APSC 100 is a first year engineering practice course at Queen’s University. The design module, a 12-week project, offers students an introduction to team-based work, matching teams of 4-5 first year students with an upper year advisor and a community client. Students are guided through the design process as they work to solve open-ended design challenges often with emphasis on prototype development or system modeling.

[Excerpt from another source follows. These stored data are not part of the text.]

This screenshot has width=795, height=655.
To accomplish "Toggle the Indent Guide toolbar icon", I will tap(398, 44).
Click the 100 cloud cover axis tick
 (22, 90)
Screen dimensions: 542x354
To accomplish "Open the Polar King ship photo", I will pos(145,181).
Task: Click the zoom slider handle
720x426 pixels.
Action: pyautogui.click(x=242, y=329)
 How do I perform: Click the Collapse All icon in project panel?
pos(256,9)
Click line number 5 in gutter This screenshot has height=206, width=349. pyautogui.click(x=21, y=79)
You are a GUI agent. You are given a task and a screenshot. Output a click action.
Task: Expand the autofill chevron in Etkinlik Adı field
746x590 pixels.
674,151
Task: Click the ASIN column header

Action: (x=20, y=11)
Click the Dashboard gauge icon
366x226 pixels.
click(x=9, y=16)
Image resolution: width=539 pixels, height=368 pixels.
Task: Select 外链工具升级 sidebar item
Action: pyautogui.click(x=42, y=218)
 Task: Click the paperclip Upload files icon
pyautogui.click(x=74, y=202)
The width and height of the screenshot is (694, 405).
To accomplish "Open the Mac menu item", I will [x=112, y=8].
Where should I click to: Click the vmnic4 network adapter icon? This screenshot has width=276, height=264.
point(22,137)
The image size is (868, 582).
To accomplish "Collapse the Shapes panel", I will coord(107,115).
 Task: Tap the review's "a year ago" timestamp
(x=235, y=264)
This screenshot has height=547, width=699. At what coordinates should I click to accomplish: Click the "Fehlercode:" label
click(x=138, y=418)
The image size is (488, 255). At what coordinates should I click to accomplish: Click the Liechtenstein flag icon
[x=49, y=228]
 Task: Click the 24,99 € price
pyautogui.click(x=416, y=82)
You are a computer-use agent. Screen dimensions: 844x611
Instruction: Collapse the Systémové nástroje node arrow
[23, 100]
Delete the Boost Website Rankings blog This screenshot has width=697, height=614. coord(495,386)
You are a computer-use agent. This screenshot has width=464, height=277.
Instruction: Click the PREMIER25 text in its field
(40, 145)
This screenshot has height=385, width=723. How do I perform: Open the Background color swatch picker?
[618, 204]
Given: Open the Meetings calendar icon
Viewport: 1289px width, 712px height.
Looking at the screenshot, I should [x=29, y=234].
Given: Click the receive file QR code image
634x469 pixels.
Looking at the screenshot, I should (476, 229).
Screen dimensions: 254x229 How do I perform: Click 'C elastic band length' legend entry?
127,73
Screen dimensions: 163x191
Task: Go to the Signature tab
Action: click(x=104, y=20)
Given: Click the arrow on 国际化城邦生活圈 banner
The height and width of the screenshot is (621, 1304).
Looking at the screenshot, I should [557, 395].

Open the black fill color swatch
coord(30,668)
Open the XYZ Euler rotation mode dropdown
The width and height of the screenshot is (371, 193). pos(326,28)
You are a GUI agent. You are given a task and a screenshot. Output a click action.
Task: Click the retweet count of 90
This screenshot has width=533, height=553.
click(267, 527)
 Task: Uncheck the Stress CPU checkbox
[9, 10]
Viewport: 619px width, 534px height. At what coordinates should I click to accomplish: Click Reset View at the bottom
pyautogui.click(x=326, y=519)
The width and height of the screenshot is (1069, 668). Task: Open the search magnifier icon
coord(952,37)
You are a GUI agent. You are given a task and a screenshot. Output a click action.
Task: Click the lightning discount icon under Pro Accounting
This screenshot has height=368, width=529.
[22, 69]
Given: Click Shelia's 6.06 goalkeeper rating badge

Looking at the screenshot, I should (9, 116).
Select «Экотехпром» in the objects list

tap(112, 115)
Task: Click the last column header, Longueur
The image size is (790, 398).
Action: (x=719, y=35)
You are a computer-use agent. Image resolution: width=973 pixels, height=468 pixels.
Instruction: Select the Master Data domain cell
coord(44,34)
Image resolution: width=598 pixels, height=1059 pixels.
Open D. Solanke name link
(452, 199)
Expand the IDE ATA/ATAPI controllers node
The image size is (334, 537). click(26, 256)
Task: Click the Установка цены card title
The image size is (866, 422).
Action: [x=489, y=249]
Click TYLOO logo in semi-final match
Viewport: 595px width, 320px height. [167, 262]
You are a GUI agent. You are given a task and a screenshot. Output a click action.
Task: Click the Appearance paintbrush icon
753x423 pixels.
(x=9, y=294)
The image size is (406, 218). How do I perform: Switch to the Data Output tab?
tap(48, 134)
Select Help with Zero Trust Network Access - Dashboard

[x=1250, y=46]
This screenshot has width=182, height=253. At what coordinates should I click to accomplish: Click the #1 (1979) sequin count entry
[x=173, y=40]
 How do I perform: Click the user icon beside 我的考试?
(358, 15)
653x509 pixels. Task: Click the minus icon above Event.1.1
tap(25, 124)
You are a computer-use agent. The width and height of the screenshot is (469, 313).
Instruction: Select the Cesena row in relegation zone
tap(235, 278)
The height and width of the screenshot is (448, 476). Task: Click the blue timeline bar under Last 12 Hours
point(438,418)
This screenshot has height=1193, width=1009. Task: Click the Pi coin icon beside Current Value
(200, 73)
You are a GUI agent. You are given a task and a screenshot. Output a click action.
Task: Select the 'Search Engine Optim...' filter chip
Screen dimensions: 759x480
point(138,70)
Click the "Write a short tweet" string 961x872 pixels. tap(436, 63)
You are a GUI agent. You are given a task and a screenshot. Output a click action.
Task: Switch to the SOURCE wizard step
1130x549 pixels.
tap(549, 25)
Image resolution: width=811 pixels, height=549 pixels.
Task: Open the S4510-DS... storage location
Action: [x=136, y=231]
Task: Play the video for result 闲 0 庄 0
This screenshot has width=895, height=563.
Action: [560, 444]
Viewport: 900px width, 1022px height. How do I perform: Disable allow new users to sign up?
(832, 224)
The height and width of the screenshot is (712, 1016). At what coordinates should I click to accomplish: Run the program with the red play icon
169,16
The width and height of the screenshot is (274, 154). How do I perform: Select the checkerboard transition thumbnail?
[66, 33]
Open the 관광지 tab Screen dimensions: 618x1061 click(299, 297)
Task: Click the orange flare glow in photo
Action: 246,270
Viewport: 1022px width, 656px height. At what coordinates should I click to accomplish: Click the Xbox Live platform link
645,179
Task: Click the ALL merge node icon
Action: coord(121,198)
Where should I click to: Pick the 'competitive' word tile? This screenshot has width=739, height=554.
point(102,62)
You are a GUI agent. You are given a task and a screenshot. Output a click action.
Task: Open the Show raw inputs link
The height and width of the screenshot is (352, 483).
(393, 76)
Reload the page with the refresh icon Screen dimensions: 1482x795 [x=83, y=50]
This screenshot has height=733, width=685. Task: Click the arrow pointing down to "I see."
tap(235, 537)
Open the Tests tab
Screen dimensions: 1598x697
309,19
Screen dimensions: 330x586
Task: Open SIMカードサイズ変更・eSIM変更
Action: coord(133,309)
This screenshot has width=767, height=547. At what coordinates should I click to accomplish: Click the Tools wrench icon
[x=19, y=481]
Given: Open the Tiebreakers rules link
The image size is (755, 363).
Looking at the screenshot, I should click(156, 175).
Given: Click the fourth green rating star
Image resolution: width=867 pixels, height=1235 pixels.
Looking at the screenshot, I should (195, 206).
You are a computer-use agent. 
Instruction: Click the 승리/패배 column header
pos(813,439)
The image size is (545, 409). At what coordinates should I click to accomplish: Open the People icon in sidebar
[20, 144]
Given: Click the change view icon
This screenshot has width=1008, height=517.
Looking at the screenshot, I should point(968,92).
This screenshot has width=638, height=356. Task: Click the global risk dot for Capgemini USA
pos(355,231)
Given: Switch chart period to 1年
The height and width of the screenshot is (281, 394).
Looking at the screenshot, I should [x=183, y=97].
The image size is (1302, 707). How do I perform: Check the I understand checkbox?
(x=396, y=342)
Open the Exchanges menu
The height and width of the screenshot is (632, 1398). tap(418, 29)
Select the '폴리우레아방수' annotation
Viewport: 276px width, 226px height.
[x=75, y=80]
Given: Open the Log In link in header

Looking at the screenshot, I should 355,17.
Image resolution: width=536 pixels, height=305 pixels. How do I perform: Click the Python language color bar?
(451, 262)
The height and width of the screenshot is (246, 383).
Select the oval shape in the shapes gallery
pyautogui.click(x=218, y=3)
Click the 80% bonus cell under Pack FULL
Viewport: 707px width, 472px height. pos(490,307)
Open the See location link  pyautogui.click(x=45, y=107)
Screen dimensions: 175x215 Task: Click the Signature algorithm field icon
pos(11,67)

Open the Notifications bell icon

This year, QGEM is partnering with APSC 100, for the first time, to offer a project with more biological basis. While engineering is a key component to our team’s project in both design and modeling, the team has traditionally struggled to breach the gap between the biological sciences and engineering within the school. We want strengthen this relationship between these two discplines within our school. By incorporating synthetic biology and the considerations of our work into an engineering project, we hope to introduce the students to the possibilities of merging applied science and more traditional research and promote interest in the biological applications of engineering.


1. Allen, D., & Tanner, K. (2003). "Approaches to Cell Biology Teaching: Learning Content in Context-Problem-Based Learning". Cell Biology Education. 73-81.

2. Albanese, M., & Mitchell, S. (1993). "Problem-based learning". Academic Medicine. 52-81.